Inicialmente, eu fui seduzido pelas histórias que eles contam para si próprios sobre quem eles são e porque eles fazem o que fazem. Eu precisava saber os motivos pelos quais eles tomam as decisões que eles tomam. E quanto mais eu buscava uma resposta, mais eu percebia que eles também não sabem. (…)

O melhor que eles conseguem fazer é viver de acordo com sua “programação”. As cópias não falharam por serem muito simples, mas por serem muito complexas. A verdade é que um ser humano é apenas um breve algoritmo. (…) Uma vez que você os conhece, seus comportamentos são bem previsíveis. (…)

Eu recriei cada visitante que já pisou nesse parque. A maioria deles é suave. Eles variam entre amor e orgulho, mas é claro que há exceções, como os que são irreparáveis. Mas nenhum deles está realmente no controle de suas ações.
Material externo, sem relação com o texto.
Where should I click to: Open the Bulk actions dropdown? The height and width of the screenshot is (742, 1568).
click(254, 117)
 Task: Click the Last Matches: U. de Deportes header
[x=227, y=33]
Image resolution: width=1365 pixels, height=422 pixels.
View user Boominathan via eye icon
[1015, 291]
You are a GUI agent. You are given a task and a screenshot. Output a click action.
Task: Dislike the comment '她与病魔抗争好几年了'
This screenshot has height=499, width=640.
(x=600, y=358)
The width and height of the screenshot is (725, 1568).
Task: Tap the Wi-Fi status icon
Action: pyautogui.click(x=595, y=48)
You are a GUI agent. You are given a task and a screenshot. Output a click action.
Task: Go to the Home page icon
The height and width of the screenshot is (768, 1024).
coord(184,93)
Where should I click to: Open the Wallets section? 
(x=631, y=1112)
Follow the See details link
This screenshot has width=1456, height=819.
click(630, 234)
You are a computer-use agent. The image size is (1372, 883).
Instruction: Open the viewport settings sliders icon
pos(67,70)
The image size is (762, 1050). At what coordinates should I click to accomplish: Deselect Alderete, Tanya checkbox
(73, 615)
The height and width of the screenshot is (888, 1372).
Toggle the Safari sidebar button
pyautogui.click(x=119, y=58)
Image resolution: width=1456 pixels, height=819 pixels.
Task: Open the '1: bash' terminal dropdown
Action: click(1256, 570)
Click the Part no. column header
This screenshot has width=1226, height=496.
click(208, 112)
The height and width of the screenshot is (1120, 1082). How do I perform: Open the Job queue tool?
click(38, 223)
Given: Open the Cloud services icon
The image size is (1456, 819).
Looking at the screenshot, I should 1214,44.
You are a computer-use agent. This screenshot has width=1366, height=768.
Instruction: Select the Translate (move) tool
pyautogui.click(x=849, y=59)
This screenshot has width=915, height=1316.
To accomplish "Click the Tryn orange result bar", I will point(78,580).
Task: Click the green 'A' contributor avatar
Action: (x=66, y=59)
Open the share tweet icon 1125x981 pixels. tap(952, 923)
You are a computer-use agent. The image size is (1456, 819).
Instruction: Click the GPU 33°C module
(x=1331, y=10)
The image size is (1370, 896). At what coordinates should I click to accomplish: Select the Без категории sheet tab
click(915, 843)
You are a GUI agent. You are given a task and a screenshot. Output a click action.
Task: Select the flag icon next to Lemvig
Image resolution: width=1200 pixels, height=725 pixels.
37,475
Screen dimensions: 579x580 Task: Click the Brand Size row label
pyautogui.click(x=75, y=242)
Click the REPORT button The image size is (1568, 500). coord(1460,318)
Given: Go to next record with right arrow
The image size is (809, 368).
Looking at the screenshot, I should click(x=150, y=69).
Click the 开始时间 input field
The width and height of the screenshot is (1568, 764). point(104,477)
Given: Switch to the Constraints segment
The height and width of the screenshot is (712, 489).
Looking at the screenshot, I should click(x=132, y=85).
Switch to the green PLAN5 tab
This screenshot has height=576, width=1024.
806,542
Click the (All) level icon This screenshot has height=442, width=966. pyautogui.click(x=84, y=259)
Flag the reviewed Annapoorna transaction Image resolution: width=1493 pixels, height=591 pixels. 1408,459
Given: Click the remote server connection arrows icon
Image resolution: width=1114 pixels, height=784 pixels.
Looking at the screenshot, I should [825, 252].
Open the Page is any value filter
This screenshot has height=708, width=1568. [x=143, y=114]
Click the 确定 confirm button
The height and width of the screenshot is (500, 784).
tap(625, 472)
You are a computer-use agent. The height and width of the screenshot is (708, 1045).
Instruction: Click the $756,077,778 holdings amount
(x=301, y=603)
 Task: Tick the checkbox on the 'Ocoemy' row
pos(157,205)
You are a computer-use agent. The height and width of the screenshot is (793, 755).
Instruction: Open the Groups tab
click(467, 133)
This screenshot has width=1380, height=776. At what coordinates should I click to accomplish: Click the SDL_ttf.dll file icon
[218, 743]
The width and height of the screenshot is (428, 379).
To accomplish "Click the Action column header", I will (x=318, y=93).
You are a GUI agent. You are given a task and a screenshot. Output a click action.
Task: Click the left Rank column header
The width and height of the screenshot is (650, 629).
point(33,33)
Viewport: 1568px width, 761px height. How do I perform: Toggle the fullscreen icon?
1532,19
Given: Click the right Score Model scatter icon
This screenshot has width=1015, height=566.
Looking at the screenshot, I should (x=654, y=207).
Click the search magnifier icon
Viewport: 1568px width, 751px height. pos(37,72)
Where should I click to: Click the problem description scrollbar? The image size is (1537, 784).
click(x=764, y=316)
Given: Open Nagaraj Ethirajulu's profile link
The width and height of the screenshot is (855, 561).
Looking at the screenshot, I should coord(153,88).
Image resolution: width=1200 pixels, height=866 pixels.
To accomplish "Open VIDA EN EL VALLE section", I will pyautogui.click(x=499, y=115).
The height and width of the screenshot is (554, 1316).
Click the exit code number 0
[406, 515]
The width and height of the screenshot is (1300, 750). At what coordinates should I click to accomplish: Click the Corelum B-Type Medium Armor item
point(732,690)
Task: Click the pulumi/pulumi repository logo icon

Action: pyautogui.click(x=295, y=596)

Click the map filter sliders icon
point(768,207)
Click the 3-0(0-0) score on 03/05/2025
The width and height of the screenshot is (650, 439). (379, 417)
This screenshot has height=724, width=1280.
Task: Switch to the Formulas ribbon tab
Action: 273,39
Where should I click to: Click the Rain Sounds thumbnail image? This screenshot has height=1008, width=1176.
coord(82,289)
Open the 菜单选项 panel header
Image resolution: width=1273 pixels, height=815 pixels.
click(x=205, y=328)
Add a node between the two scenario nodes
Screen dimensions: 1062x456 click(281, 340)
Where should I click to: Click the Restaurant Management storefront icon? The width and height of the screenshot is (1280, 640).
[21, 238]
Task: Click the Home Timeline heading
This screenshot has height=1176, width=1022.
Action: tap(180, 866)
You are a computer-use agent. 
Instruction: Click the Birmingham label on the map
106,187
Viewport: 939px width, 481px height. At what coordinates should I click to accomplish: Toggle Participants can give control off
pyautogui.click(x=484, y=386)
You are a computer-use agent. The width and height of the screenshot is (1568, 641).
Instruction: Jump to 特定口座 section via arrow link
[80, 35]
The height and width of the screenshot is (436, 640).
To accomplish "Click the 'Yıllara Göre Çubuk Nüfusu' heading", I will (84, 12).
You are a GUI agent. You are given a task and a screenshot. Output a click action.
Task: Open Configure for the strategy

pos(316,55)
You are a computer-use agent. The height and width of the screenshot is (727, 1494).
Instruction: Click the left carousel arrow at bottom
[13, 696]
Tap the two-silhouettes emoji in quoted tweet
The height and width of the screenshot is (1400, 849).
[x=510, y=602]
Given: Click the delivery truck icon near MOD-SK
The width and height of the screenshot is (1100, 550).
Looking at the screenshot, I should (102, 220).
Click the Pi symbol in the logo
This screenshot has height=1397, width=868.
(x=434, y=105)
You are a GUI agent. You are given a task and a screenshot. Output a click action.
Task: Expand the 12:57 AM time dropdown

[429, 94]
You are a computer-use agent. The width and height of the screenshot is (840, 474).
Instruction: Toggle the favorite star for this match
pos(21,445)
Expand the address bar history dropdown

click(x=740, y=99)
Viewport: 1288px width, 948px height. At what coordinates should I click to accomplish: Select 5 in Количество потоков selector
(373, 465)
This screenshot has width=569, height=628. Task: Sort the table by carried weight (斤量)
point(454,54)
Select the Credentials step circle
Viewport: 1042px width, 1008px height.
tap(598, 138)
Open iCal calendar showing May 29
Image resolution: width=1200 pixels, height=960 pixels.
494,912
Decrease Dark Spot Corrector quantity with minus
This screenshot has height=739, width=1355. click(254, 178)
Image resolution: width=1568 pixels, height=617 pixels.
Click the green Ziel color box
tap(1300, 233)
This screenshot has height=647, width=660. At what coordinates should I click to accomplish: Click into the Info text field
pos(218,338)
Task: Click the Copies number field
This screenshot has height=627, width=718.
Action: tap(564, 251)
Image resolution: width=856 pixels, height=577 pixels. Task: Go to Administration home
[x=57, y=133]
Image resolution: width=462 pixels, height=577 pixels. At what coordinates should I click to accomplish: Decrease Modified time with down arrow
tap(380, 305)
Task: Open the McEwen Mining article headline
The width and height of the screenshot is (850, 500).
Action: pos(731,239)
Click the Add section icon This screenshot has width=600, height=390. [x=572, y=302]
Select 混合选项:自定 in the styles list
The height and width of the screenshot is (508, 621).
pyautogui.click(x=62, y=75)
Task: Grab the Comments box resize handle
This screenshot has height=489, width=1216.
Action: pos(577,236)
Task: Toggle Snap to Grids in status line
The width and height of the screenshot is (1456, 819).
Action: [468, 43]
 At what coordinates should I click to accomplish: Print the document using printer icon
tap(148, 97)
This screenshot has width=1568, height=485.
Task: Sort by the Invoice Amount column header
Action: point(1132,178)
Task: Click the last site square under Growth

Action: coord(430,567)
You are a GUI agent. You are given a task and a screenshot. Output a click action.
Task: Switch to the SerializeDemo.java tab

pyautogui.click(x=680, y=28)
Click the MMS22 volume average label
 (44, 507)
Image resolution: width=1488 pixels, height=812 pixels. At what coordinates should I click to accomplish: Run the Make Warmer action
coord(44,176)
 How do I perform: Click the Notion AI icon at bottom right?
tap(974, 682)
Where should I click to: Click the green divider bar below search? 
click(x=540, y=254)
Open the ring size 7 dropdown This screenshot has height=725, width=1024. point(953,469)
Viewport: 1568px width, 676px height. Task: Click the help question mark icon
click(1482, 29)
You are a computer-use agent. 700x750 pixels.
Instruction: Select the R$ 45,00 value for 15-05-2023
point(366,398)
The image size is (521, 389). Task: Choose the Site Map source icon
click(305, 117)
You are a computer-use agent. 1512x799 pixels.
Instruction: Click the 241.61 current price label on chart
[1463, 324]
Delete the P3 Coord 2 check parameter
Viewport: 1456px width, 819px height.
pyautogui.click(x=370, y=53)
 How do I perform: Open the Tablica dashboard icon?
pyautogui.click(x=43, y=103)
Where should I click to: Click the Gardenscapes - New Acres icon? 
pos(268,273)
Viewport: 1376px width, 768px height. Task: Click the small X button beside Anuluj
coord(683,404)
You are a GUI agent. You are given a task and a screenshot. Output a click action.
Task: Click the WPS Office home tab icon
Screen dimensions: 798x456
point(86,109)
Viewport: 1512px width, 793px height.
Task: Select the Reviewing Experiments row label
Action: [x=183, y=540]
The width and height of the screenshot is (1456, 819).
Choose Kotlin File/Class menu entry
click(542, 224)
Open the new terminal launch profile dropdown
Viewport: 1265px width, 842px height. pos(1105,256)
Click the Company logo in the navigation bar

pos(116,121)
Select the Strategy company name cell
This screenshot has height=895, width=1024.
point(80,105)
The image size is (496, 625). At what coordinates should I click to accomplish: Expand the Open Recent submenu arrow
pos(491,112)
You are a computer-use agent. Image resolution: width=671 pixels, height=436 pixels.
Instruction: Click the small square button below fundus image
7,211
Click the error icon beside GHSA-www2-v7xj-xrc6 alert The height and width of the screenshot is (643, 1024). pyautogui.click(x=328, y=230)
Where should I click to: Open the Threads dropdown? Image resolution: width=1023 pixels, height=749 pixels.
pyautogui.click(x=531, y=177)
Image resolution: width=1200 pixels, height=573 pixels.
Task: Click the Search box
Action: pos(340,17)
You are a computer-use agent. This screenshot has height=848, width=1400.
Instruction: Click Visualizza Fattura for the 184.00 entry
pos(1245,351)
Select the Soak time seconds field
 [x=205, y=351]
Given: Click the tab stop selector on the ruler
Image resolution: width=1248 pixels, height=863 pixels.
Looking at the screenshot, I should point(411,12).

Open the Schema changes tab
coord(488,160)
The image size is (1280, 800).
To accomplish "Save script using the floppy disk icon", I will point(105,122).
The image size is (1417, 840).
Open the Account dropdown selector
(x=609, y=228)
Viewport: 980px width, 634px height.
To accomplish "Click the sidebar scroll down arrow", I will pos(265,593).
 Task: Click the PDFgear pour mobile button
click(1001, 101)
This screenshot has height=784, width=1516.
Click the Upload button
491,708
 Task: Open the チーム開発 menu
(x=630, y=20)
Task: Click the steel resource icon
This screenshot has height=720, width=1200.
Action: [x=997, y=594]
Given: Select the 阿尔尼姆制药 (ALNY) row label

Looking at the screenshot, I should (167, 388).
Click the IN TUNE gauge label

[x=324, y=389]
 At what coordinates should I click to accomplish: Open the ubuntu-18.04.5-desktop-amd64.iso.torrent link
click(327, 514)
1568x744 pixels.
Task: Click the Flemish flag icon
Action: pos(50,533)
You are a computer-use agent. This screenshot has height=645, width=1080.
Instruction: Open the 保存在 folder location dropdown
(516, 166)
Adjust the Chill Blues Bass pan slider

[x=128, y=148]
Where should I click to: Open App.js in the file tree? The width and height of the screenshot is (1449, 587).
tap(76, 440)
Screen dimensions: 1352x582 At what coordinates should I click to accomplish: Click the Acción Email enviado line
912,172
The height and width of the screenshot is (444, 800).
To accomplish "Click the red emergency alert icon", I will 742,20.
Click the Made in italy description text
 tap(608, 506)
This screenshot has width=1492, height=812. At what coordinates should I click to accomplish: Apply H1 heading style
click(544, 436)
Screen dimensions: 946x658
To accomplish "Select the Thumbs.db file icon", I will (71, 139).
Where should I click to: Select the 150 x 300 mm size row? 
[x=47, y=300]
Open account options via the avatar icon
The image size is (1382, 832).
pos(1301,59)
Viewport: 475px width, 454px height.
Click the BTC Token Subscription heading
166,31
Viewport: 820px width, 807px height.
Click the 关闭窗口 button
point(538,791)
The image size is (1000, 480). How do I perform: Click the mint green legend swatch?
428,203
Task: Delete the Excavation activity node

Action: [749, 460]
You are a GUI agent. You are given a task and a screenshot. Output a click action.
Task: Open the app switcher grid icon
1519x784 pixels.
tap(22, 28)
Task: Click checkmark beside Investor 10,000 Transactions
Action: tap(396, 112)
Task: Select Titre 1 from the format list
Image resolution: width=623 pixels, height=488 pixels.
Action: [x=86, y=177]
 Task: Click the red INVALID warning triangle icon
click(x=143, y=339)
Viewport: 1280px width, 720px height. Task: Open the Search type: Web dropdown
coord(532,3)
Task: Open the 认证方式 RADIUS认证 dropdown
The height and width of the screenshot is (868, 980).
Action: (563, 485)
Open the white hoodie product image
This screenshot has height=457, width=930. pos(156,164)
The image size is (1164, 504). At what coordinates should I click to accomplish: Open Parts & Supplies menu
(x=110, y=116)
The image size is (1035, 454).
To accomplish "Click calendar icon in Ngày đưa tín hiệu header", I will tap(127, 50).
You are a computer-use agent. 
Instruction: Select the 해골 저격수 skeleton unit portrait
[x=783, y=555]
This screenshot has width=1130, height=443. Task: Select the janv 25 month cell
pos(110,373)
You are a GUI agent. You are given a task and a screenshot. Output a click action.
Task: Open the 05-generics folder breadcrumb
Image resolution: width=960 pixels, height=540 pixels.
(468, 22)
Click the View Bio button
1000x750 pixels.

Você (Provavelmente) Não Existe

A inexistência de livre arbítrio joga por terra boa parte da mitologia da trilogia Matrix. Nela, a diferença entre viver no mundo virtual e no mundo real é que no virtual suas escolhas são limitadas pela inteligência que controla o sistema. Em outras palavras, no mundo real as pessoas teriam o livre arbítrio.

No universo da Matrix, o programa conhecido como O Arquiteto só conseguiu estabilizar o sistema de realidade virtual na terceira tentativa. Na primeira, ele tentou criar um mundo ideal, sem problemas ou sofrimentos, mas a humanidade o rejeitou. Na segunda versão, ele adicionou imperfeições da natureza humana e a relação básica entre causa e efeito, mas ela também foi rejeitada.

Foi apenas quando o Arquiteto deu aos seres humanos a ilusão de livre arbítrio que ele conseguiu estabilizar o sistema, diminuindo a taxa de rejeição para apenas 1% da população. Mas se o livre arbítrio também não existe no mundo real, os rebeldes que lutam ao longo dos três filmes estão apenas trocando uma ilusão por outra.

Nesse popular vídeo (que possui legendas disponíveis em português), intitulado You (Probably) Don’t Exist, o narrador defende a tese de que nenhuma das escolhas que fazemos em nosso dia a dia é controlada pela nossa consciência. “Você”, na realidade, não faz nada. E se quem nós somos é definido por tudo o que fazemos, pensamos e sentimos, então “o que nós somos” não é definido pela nossa consciência. Sendo assim, “você”, como ser consciente, não existe. Em outras palavras:

Parece que os sistemas sob você, sob ser consciente, podem ser bem mais essenciais do que os sistemas conscientes, e que escolher fazer algo é apenas uma brincadeira que o cérebro faz posteriormente para justificar o que ele já ia fazer de qualquer jeito.

O vídeo termina em uma nota mais otimista, afirmando que, pelo menos, nós estamos cientes da nossa existência: “Mesmo que isso tudo seja uma farsa, há algo dentro de nós que sabe que existe.”

Por enquanto, isso deve ser o suficiente, ainda que estejamos presos em uma “sala trancada” ou em um “labirinto no deserto“.

Seguindo o Coelho Branco

A ilusão de livre arbítrio também é a solução encontrada por Stefan, protagonista de Bandersnatch, para terminar o seu jogo. Sua explicação:

Eu estava tentando dar ao jogador escolhas demais. Então eu voltei e removi um monte de coisas. Agora eles apenas possuem a ilusão de livre arbítrio. Mas na verdade, eu escolho o final.

Essa cena ocorre no principal dos vários finais possíveis. Sim, há um final principal. Assim como Stefan dá aos jogadores a ilusão de escolha, os realizadores de Bandersnatch dão ao espectador a ilusão de controle sobre a trama. Os vários finais alternativos são interessantes e, às vezes, cômicos, mas também são abruptos e não concluem de forma satisfatória a jornada do protagonista.

É apenas quando Stefan termina o jogo de forma satisfatória (o produto é avaliado com 5 estrelas pela crítica especializada) e se torna infame pelo crime que cometeu que sua história realmente termina. É nesse fluxo narrativo que fica claro como ele entrou no mesmo surto psicótico que o escritor do livro Bandersnatch, obra na qual ele baseia seu jogo, e como a programadora que retoma seu trabalho nos dias atuais provavelmente vai seguir no mesmo caminho.

A palavra “bandersnatch” se refere a um tipo de criatura que existe no universo de Alice no País das Maravilhas, e (assim como o protagonista de Matrix) os três personagens citados acima parecem ter ido longe demais na toca do coelho.